**What needs to be done:** Copy the lines from the one containing "Toggle Source mode on or off" to the one containing "tap(564, 60)", both included, reproducing them verbatim and omitting the pictures.

— Start Dataset records —

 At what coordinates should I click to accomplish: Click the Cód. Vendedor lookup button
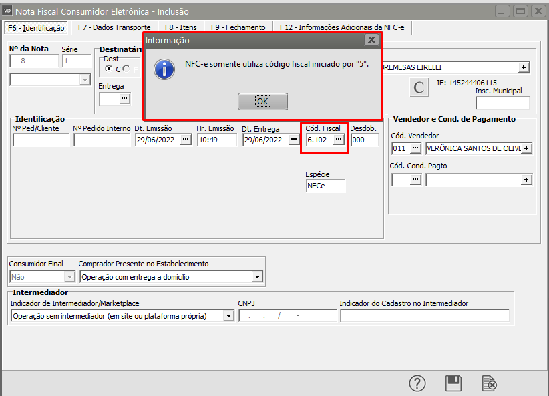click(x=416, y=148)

— End Dataset records —
— Start Dataset records —

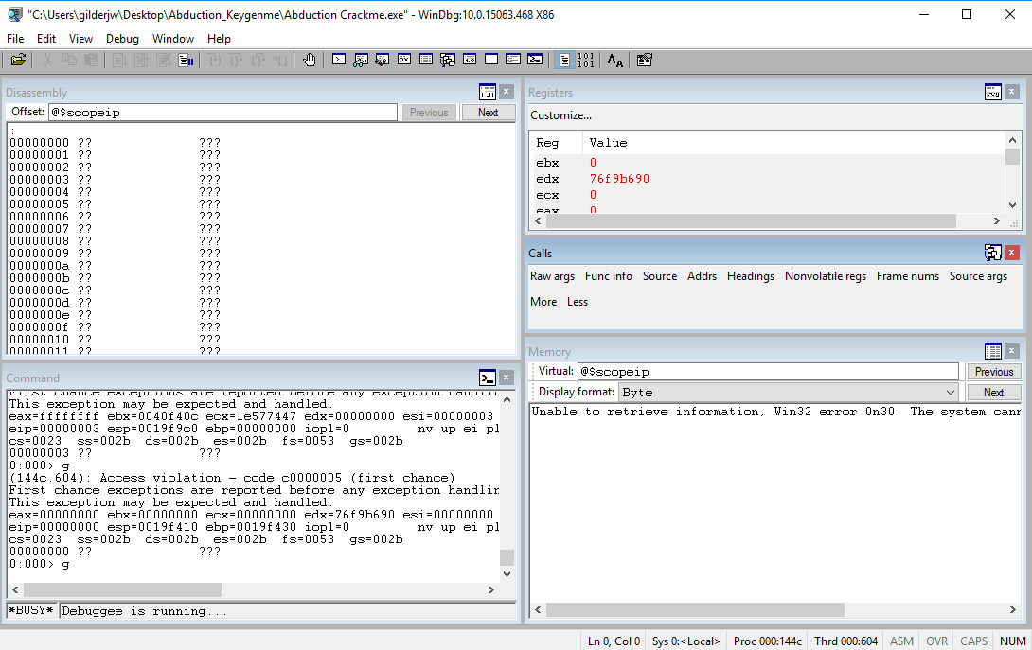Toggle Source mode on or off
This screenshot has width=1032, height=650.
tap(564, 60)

— End Dataset records —

**The reply:**
Toggle Source mode on or off
This screenshot has width=1032, height=650.
tap(564, 60)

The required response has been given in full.